**BAGIAN DOKUMEN**
■ ■ ■ ■

Kita yang tak pernah tahu seberapa bijak cara hujan untuk bisa turun, cukup lancang menilainya sebagai musibah yang dikutuk turun temurun, apalagi jika kedatangannya juga menyeret semua apa yang bisa dibawanya pergi.
Sejak pagi hujan deras menyapa kotaku, berkah nan luar biasa karena ini hujan pertama setelah berhari-hari matahari garang membakar kulit kami yang hanya berteduh dibawa tenda.
Kulit sebagian kami sudah legam, hangus terbakar teriknya matahari. Wajah kusam karena selama di pengungsian nyaris tidak pernah tersentuh skin care. Siapa pulak yang ingat membawa skincare saat mengungsi? bisa berada ditempat yang aman saja sudah merupakan suatu kebahagiaan, bisa mandi dan keramas sajapun sudah merupakan satu kemewahan.
Karena hampir semua anggota keluarga bahkan tetangga tenda juga berkulit legam hingga tidak pernah terlontar kata untuk menegur satu sama lain. Sama-sama menikmati kondisi prihatin berada di tenda pengungsian.

■ ■ ■ ■

**DATA YANG DIBERIKAN**
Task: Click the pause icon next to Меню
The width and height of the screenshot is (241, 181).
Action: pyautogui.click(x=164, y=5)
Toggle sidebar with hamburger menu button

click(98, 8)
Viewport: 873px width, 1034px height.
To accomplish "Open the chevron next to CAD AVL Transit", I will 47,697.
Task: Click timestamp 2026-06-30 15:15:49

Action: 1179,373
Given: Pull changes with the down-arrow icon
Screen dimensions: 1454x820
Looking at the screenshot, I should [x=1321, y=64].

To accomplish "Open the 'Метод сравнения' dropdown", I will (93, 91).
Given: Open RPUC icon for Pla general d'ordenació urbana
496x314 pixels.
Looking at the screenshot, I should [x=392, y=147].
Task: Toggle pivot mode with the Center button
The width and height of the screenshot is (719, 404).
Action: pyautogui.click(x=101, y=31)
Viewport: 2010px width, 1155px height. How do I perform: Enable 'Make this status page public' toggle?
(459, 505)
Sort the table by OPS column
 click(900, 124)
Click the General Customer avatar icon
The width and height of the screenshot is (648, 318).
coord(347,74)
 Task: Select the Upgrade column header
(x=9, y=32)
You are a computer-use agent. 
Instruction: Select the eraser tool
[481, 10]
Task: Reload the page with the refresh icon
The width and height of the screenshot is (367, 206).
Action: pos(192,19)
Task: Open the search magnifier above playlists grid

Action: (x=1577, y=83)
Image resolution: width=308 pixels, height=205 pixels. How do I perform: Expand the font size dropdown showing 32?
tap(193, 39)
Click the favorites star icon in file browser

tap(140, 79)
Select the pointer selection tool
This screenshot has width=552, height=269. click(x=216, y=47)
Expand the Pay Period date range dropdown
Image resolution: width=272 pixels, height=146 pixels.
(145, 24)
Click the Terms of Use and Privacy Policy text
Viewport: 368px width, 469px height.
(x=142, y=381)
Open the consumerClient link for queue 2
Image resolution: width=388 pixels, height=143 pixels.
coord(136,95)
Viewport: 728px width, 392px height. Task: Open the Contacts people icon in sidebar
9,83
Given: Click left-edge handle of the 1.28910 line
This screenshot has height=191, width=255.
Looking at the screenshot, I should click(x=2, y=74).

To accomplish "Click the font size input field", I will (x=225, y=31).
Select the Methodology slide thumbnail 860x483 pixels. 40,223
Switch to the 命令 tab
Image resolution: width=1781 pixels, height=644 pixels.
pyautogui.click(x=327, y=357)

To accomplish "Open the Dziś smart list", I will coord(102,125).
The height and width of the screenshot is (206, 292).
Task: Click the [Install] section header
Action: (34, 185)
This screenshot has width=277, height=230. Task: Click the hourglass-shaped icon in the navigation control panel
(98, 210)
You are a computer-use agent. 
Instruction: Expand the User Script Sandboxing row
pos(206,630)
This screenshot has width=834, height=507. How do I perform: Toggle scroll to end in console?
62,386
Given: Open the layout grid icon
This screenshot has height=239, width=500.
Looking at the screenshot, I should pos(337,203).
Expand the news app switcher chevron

■ ■ ■ ■

**YANG DIKERJAKAN**
[A] Salin kata demi kata bagian tulisan tentang hujan di pengungsian, mulai dari "Kita yang tak" sampai dengan "merupakan satu kemewahan.", termasuk kedua bagian itu.
[B] Ringkas paragraf dalam tulisan tentang hujan di pengungsian yang diawali "Kulit sebagian kami sudah legam" tanpa menghilangkan fakta pokoknya.
Catatan di atas tidak diperlukan di sini.

**JAWABAN**
[A]
Kita yang tak pernah tahu seberapa bijak cara hujan untuk bisa turun, cukup lancang menilainya sebagai musibah yang dikutuk turun temurun, apalagi jika kedatangannya juga menyeret semua apa yang bisa dibawanya pergi.
Sejak pagi hujan deras menyapa kotaku, berkah nan luar biasa karena ini hujan pertama setelah berhari-hari matahari garang membakar kulit kami yang hanya berteduh dibawa tenda.
Kulit sebagian kami sudah legam, hangus terbakar teriknya matahari. Wajah kusam karena selama di pengungsian nyaris tidak pernah tersentuh skin care. Siapa pulak yang ingat membawa skincare saat mengungsi? bisa berada ditempat yang aman saja sudah merupakan suatu kebahagiaan, bisa mandi dan keramas sajapun sudah merupakan satu kemewahan.

[B] Kulit sebagian dari kami legam terbakar matahari, dan wajah kusam karena di pengungsian hampir tak tersentuh skincare. Tak ada yang ingat membawa skincare saat mengungsi. Berada di tempat aman saja sudah membahagiakan, dan bisa mandi serta keramas sudah terasa mewah.